■ **Written instruction 1**:
Name every person identified in the mailing-list message.
■ **Written instruction 2**:
In the listing, start with the line containing "Duraspace (437, 976)" and continue through the final line of the listing. Reproduce those lines with their requests, scaling every coordinate in the answers by 0.95 and rounding to whole numbers, with halves rounded up. Omit the pictures.

■ **Source**:
============================================================

Re: RFC: Put printk buffer in video ram

From: Ingo Molnar
Date: Mon Nov 23 2009 - 13:32:57 EST



* Maxim Levitsky <maximlevitsky@xxxxxxxxx> wrote:

> On Sun, 2009-11-22 at 14:15 +0200, Maxim Levitsky wrote:
> > On Sun, 2009-11-22 at 09:25 +0100, Ingo Molnar wrote:
> > > * Frederic Weisbecker <fweisbec@xxxxxxxxx> wrote:
> > >
> > > > On Sun, Nov 22, 2009 at 04:05:06AM +0200, Maxim Levitsky wrote:
> > > > > After doing some successful debugging by placing printk buffer in video
> > > > > ram, here I publish cleaned version of it.
> > > > >
> > > > > I discovered that on my system video ram isn't cleared on reboot, and I
> > > > > took advantage of that by placing printk buffer directly there.
> > > > > This allows to capture oopses/panicks almost from everywhere.

============================================================

■ **Supplied information**:
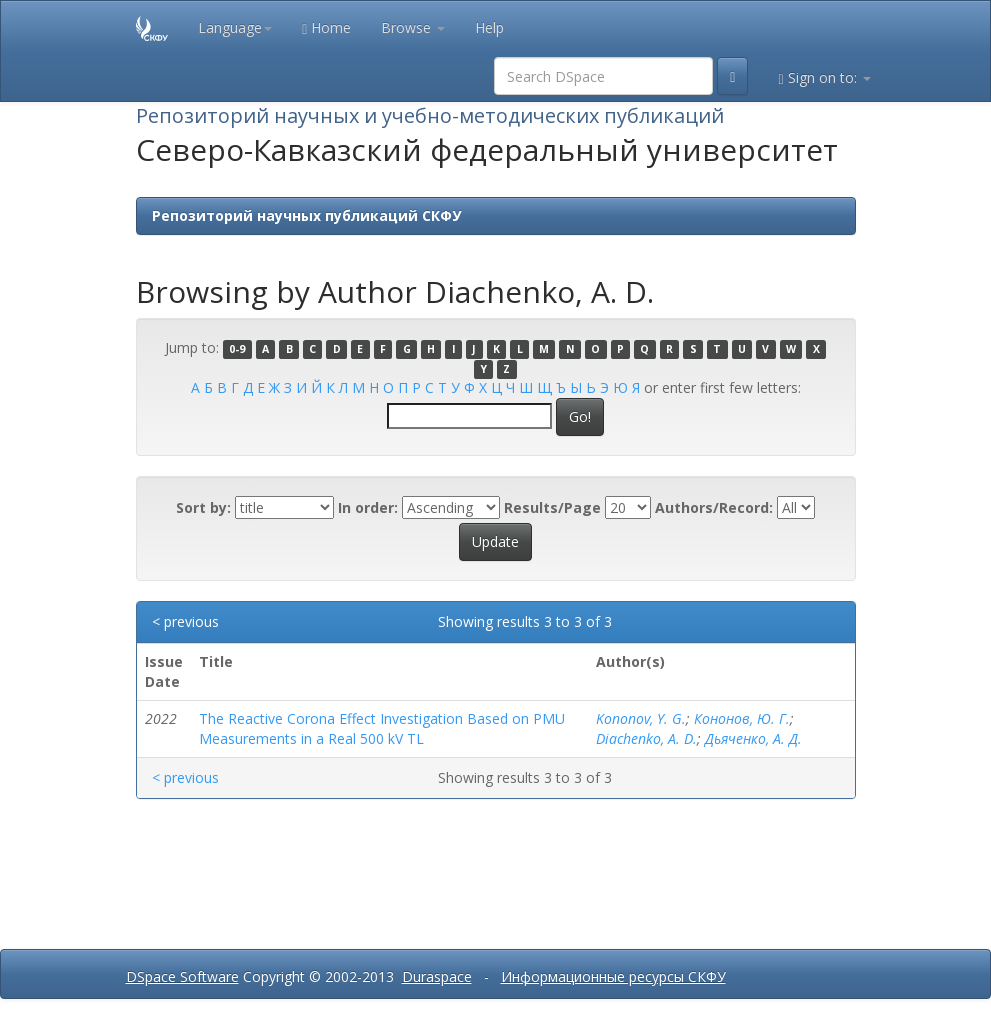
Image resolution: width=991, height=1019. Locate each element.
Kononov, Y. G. (641, 718)
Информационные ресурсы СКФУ (613, 976)
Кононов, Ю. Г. (742, 718)
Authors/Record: (714, 507)
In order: (368, 507)
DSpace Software (182, 976)
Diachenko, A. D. (646, 738)
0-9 (237, 349)
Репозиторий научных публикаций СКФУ (306, 215)
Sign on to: (824, 77)
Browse (413, 27)
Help (489, 27)
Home (326, 27)
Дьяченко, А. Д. (753, 738)
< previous (185, 621)
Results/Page (552, 507)
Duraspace (437, 976)
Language (235, 27)
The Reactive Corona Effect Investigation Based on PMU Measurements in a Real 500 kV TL (382, 728)
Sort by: (203, 507)
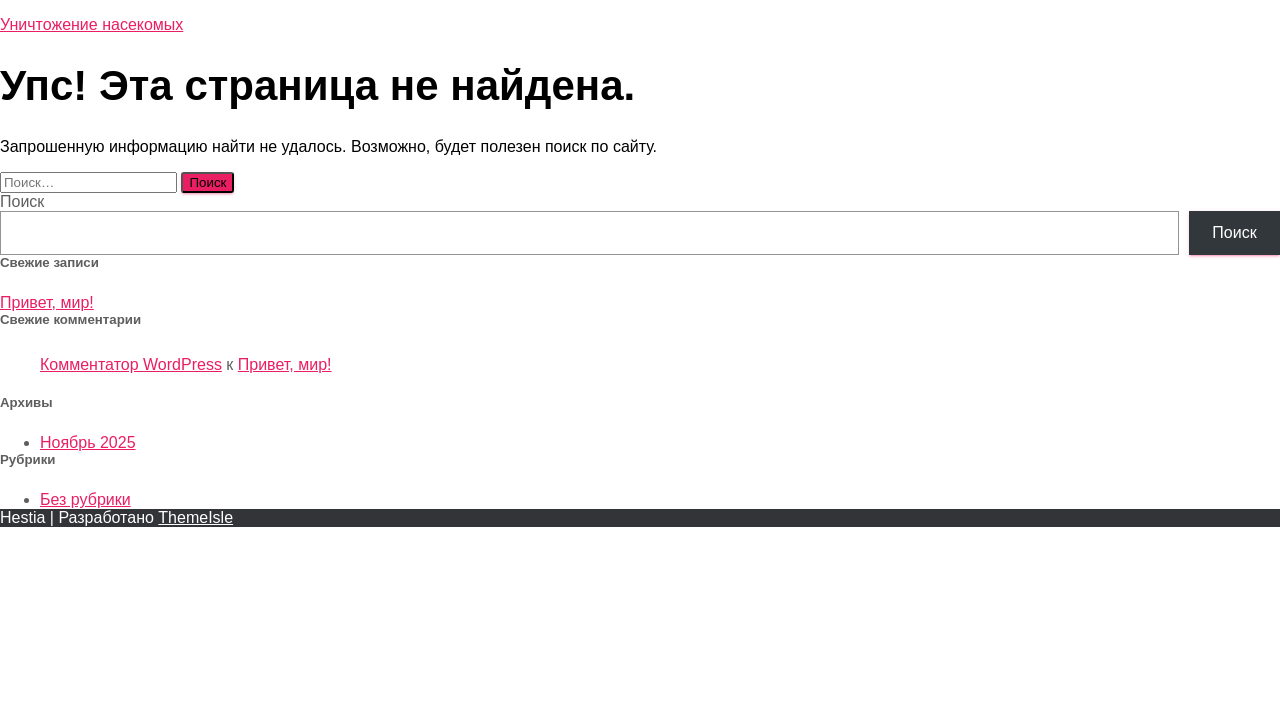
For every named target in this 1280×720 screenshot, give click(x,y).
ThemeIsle (195, 517)
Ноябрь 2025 (88, 442)
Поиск (22, 201)
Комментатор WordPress (131, 364)
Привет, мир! (47, 302)
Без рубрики (85, 499)
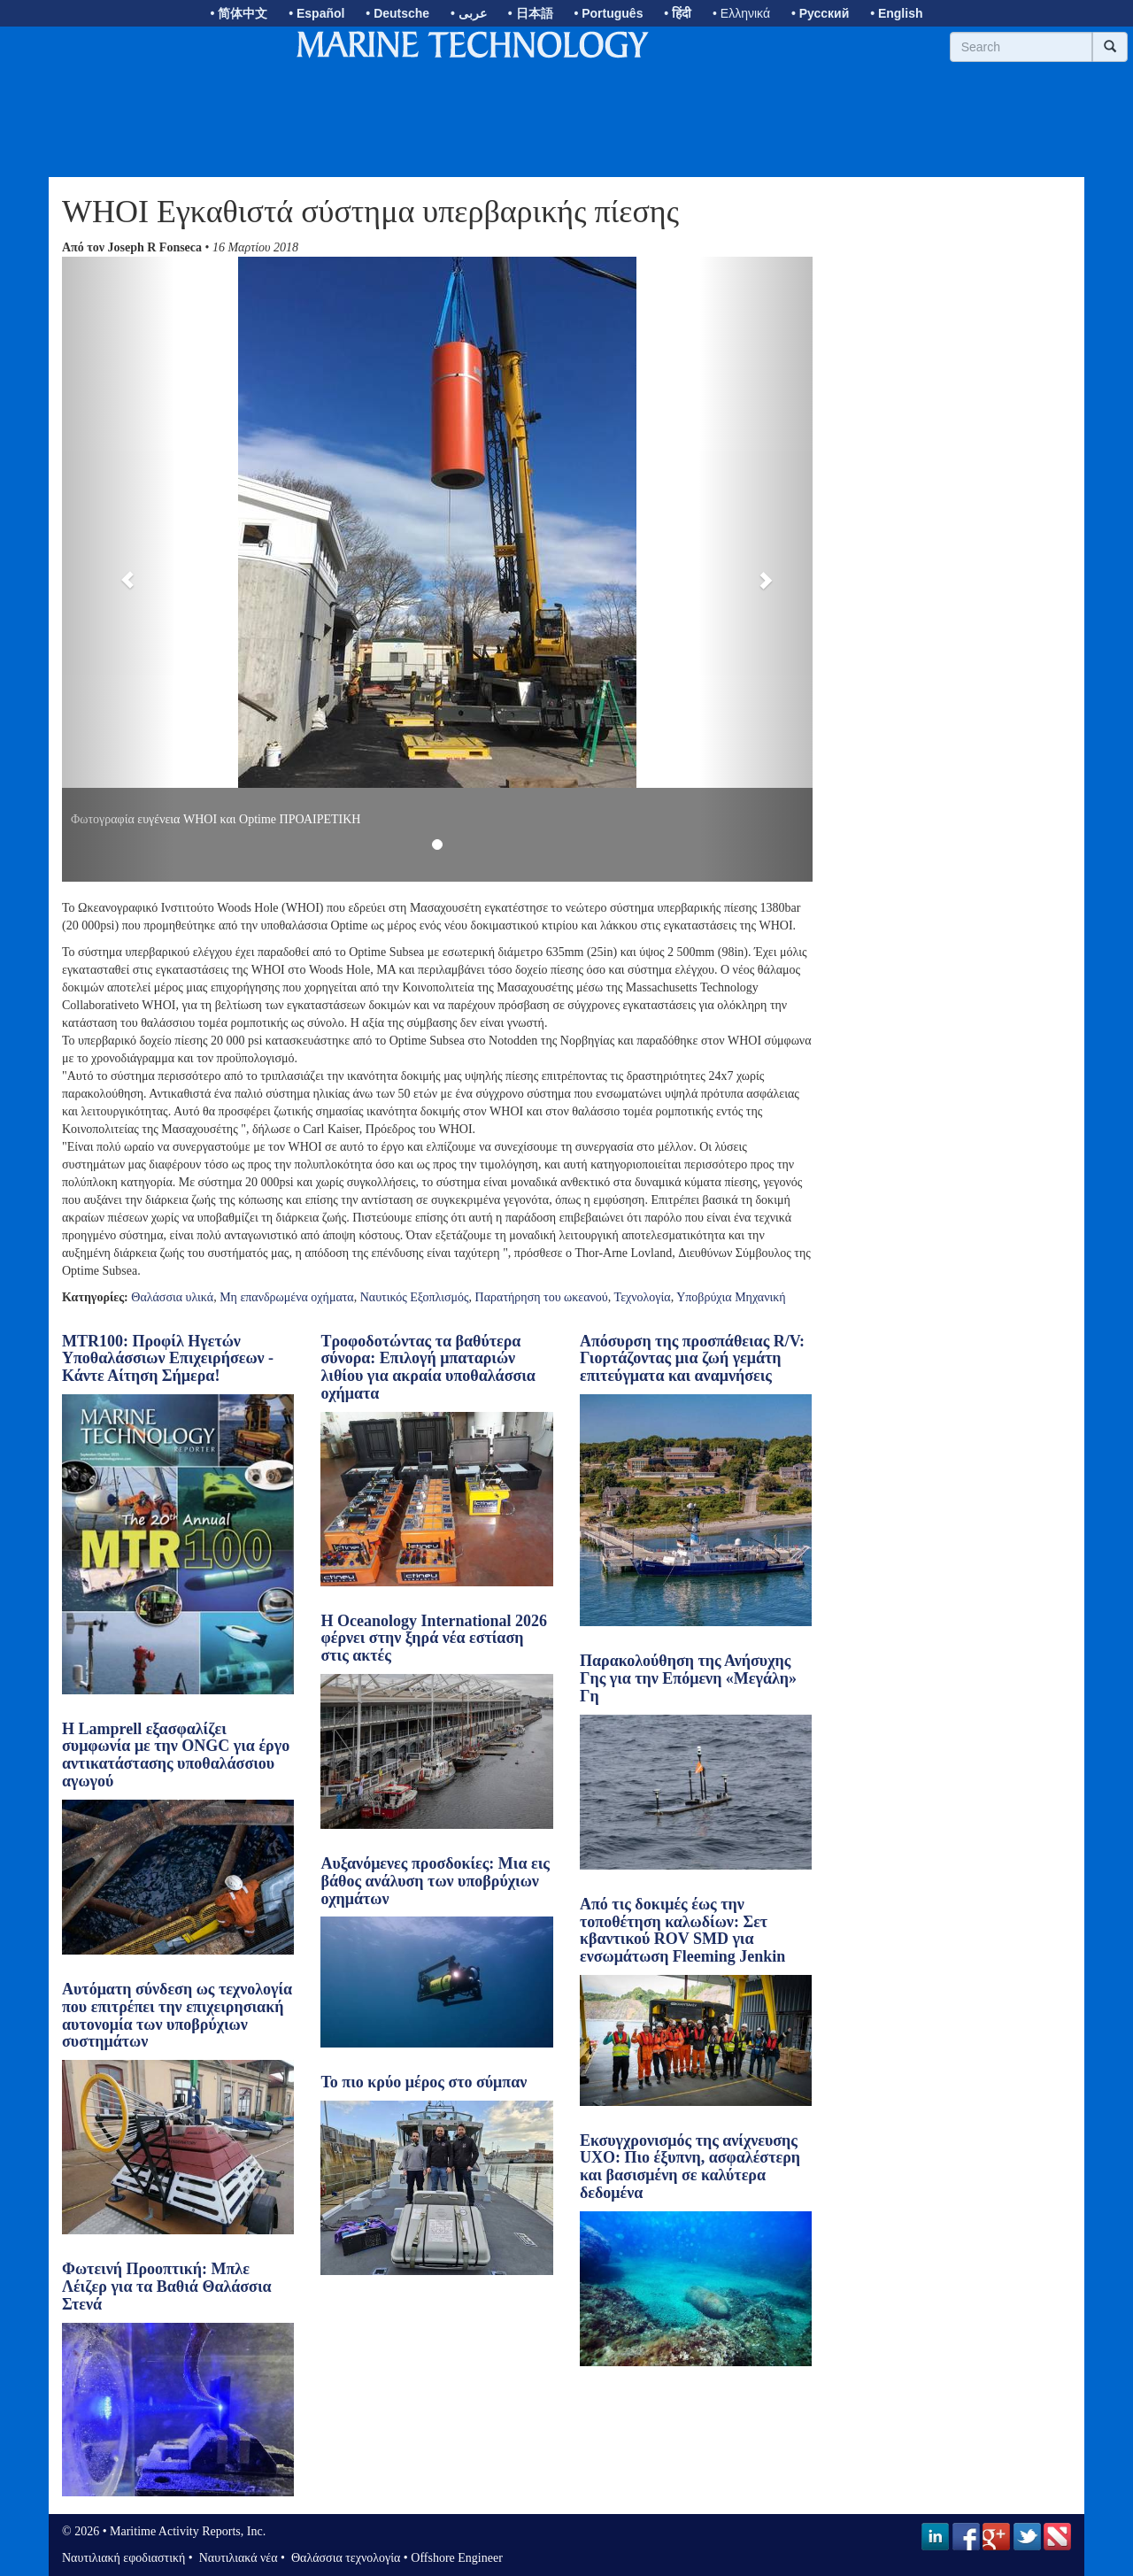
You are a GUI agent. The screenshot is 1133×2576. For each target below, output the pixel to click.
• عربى (469, 13)
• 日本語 (530, 13)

============================================================

■ **Worked solution 1**:
Ingo Molnar, Maxim Levitsky, Frederic Weisbecker

■ **Worked solution 2**:
Duraspace (415, 927)
Language (223, 26)
The Reactive Corona Effect Investigation Based on PMU Measurements in a Real 500 kV TL (363, 692)
Sort by: (193, 482)
For every named target in this 1280×720 screenshot, give click(x,y).
ThemeIsle (185, 491)
Ноябрь 2025 (84, 420)
Поиск (21, 191)
Комментатор WordPress (124, 346)
Привет, мир! (45, 287)
Без рубрики (81, 474)
You are a GUI agent. The screenshot is 1133×2576. For each target below, output the pixel to click.
• عربى (446, 12)
• 日本語 (504, 12)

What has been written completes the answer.